**Data for the task**
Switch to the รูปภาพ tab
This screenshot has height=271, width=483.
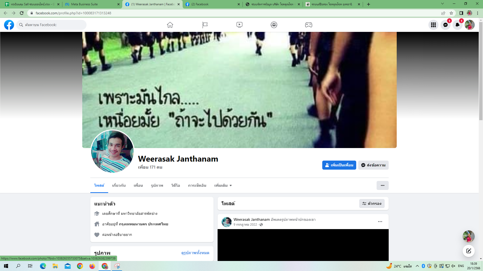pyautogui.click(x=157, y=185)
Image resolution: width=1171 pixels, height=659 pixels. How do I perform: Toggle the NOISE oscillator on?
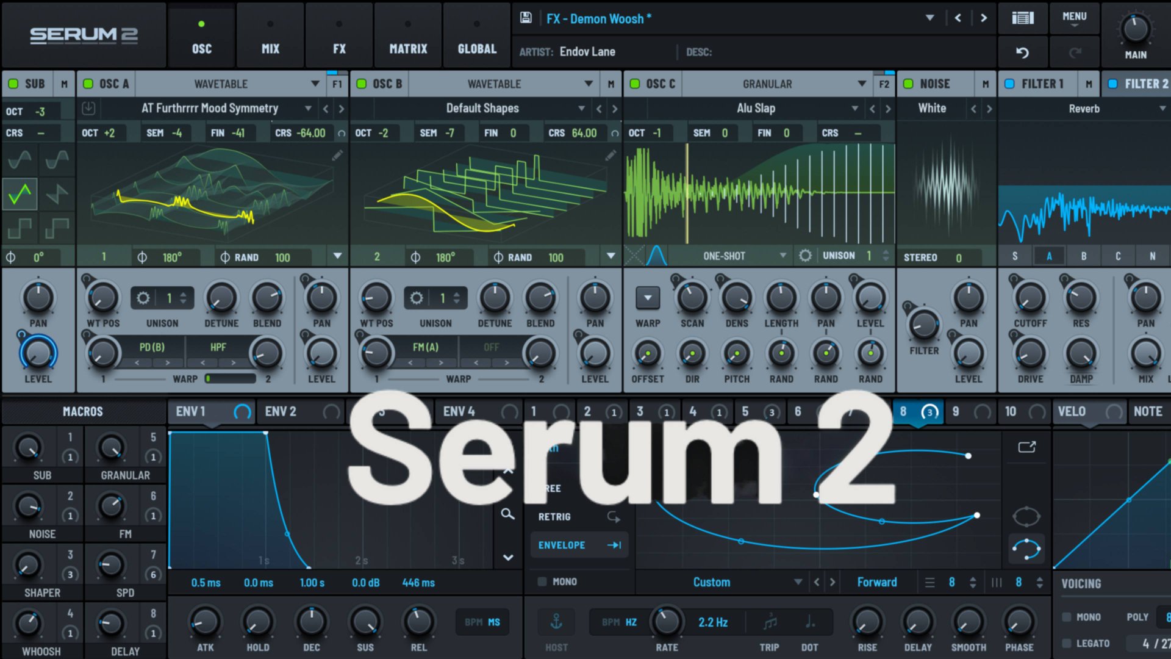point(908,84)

...

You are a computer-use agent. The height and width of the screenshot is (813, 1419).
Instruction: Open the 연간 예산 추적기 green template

* * *

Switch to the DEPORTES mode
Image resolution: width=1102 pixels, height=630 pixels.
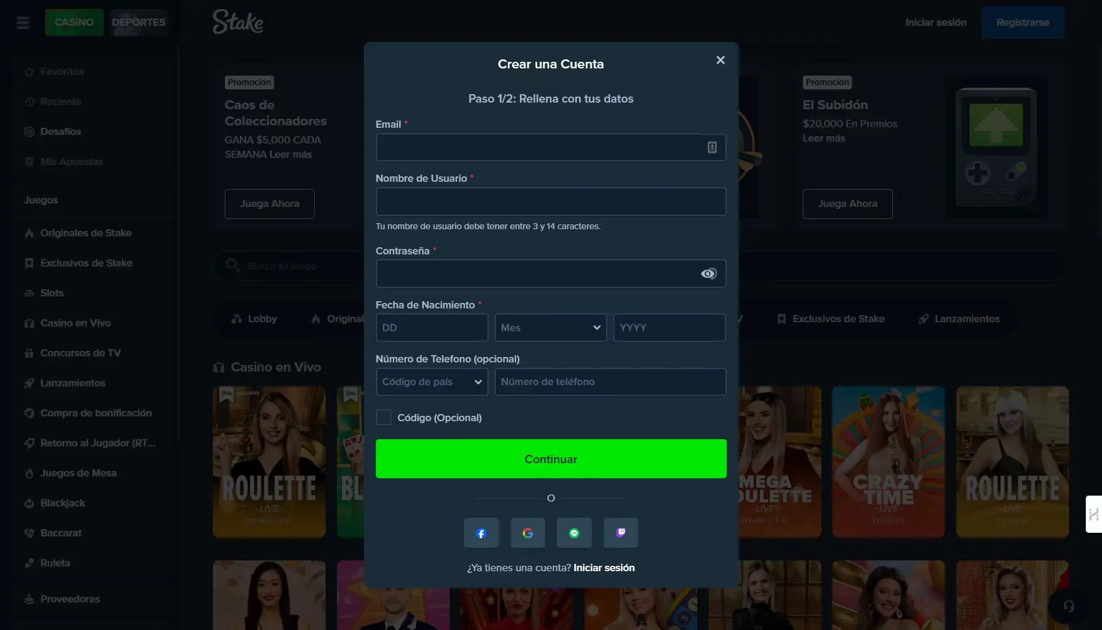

**Work instruction**
Reproducing the whole listing above is not the task. Copy exactly only the lines from the one with "Switch to the DEPORTES mode" to the one with "Image resolution: width=1102", both kept.

**Problem solution**
Switch to the DEPORTES mode
Image resolution: width=1102 pixels, height=630 pixels.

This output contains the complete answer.